And the medium itself can contribute to the piece made from it. In woodworking, for example, the growth rings of trees give definition and difference to the grain. The burls and bark are nature’s own contributions to turners and basketmakers. Even man-made and synthetic materials designed for commercial applications are a figurative part of our landscape (they are, after all, part of what is around us); applying them, artists today have an ever more boundless panoply of textures and tones that open up to a palette of possibilities.
Or consider the recycling of found objects. This aspect of a broadened landscape to include places visited – not just inhabited – has provided us with objects that boast the yin that comes with the comfort of the known, and the yang that comes from the intrigue of the unexpected. The Hungarian author and social scientist Arthur Koestler in his work, The Act of Creation, suggested that the difference between creativity and traditional thinking was a matter of resourcefulness rather than rigidity.
Ramona Solberg, Necklace with Dominos, 1989, Robert K. Liu photograph
For the craft artist, it means breaking through preconceived notions of what things are to what they can be.
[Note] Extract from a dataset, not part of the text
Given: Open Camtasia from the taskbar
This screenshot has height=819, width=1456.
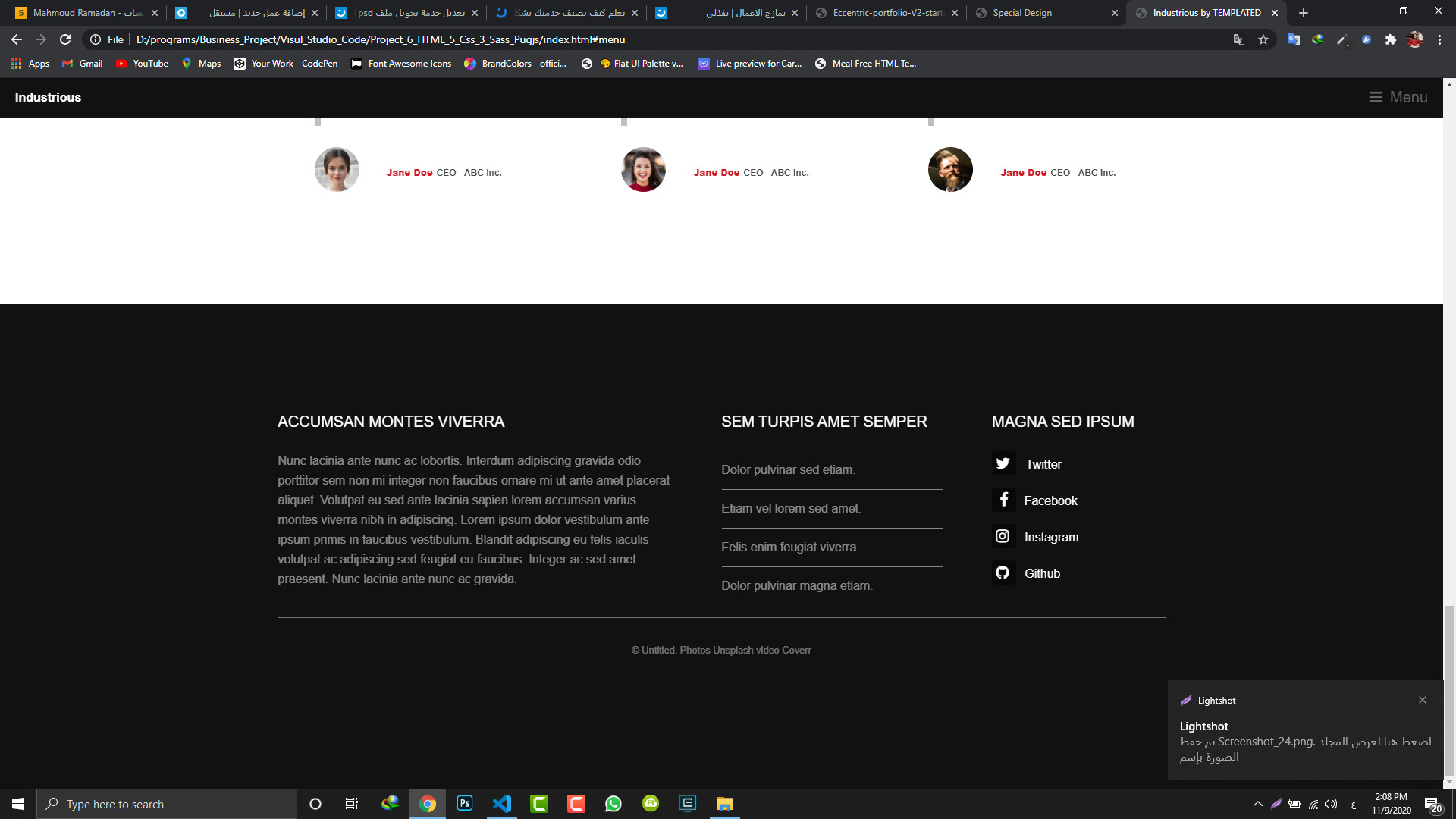Looking at the screenshot, I should pos(540,804).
So, when an artist finds items in a neighborhood antique store or junk shop – or travels the world and finds something along the side of the road to bring home and use – that gives the object a new relevance in a wholly unexpected medium. Artist jewelers such as the late Ramona Solberg and the wife-husband team of Roberta and David Williamson are masters of the found object, incorporating them into work that give the pin, brooch or necklace a meaning that reflects a landscape that transcends time and space.